During this quarter, our class explored industrialization, capitalism, and worker’s rights through two case studies: the Triangle Shirtwaist Factory fire and the Rana Plaza building collapse. We opened the unit by reading the Dr. Seuss poem The Lorax, at my colleague’s suggestion, because it was a simple story that demonstrated the basic idea of what can happen when a society industrializes.
After reading the poem, I posted the words pre-industrial and industrialized on the word wall and gave students basic definitions for both words. With partners, they chose a quotation from the poem that they felt got at the essence of what the word really meant. Then, they wrote the quotations on post-it notes and placed them next to the words on the word wall.
From that moment on, we worked to expand our basic knowledge of those words while incorporating new ones. We added “industrial revolution” to our wall and followed this addition by discussing how to organize the words in a way that would make the most sense. These discussions forced students to support their ideas with their knowledge of the word. As I listened to conversation, I heard comments including, “pre-industrial should go first since it happened first” or “industrial revolution should be in the center because it is the most important since it is a big change that happened.”
As we added new words, both content and tier 2 words, we sorted and posted them around the three big words already on the wall. So, for example, we placed capitalism near to industrialized, since capitalism is the economy that arose during this era.
As we continued researching, reading, and exploring media, we ran activities that let us play with the words. In one instance, students were placed in groups in which they made a tableaux that had to demonstrate the essence of their word. This tableaux was photographed, “cartoonfied” and added to the wall to help us remember the meaning of the word, not simply the word-for-word definition. Eventually, we modified the tableaux protocol by using the app ComicBook! and turning the word into a three-image comic strip starring ourselves.
To help us memorize the words, we created flashcards with which we played vocabulary games including Quiz Quiz Trade and Vocabulary Connections. We added these cards to the wall as a resource for students who needed extra practice. As we used the words in our writing and speech, we documented models of correct usage and added those models to our wall. When we found a photo or read a poem that got at the meaning of the word, we posted it.
I knew that I wanted to capture my students’ opinions on the words they were learning, so we added an evaluation section to our wall. This section provided a space to share and discuss our different perspectives about the positive and negative effects of industrialization.

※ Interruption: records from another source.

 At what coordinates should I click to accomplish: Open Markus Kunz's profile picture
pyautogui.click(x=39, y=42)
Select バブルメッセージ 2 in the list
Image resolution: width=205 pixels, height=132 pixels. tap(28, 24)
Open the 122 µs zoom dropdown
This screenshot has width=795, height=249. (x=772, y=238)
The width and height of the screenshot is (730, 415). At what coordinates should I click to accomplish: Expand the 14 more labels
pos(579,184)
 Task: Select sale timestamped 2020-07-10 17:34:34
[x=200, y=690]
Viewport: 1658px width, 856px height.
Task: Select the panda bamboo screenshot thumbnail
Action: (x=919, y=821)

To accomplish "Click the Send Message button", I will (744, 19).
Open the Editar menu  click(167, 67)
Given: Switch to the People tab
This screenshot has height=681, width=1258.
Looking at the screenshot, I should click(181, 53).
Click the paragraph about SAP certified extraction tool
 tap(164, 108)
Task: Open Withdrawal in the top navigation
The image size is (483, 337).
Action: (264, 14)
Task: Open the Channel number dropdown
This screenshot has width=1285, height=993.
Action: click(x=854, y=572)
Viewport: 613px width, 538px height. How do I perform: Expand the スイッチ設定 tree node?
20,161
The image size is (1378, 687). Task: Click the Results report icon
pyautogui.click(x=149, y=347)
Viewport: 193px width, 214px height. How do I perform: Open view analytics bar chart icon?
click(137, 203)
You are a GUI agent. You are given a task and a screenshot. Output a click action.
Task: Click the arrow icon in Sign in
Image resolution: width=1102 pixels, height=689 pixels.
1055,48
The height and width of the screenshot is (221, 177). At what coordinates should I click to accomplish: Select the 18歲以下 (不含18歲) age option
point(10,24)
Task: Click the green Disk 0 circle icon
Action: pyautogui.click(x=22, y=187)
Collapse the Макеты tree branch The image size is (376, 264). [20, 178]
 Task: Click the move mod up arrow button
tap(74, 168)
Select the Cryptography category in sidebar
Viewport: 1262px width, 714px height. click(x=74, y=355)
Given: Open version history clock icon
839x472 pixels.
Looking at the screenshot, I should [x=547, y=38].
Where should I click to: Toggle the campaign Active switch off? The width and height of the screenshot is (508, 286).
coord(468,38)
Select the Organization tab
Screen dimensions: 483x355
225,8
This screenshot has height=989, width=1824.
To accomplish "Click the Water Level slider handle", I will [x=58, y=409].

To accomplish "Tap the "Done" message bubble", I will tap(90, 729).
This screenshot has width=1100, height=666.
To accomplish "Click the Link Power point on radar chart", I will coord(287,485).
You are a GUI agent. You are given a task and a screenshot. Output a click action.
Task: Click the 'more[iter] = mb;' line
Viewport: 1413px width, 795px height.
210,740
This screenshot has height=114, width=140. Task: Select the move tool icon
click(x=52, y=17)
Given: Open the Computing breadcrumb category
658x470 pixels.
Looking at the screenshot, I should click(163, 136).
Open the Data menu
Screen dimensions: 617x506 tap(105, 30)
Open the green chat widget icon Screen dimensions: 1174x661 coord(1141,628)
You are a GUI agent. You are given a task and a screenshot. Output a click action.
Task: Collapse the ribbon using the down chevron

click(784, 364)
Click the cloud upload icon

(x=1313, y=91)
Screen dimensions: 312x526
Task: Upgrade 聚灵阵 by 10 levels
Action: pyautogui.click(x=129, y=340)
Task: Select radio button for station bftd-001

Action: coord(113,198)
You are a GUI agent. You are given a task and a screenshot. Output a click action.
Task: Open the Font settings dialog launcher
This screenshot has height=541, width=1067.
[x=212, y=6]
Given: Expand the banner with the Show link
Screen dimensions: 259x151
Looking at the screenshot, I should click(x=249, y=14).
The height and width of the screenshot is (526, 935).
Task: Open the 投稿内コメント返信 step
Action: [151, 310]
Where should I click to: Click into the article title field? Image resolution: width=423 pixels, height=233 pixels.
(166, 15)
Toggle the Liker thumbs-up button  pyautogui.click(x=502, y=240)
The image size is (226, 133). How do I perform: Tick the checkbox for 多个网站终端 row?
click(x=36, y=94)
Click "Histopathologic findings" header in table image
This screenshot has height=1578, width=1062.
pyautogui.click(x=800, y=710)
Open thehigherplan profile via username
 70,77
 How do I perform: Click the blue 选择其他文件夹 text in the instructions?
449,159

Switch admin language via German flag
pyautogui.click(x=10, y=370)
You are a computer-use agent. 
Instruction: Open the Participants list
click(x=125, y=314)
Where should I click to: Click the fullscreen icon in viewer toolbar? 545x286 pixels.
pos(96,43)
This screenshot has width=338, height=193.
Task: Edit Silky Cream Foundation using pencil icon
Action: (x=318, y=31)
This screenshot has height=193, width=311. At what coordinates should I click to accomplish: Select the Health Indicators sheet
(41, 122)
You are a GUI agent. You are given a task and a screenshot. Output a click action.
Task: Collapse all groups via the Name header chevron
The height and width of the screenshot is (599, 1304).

As our wall expanded, students would more frequently consult it to it while drafting their writing pieces or preparing for discussions. Our word wall became an interactive part of the class instead of a static list of words. It also transformed into an assessment tool that I used to understand my students’ thinking. Finally, it allowed my students to explore and play with words in a way that not only helped them understand and use new words, but also learn about the multiple perspectives surrounding them.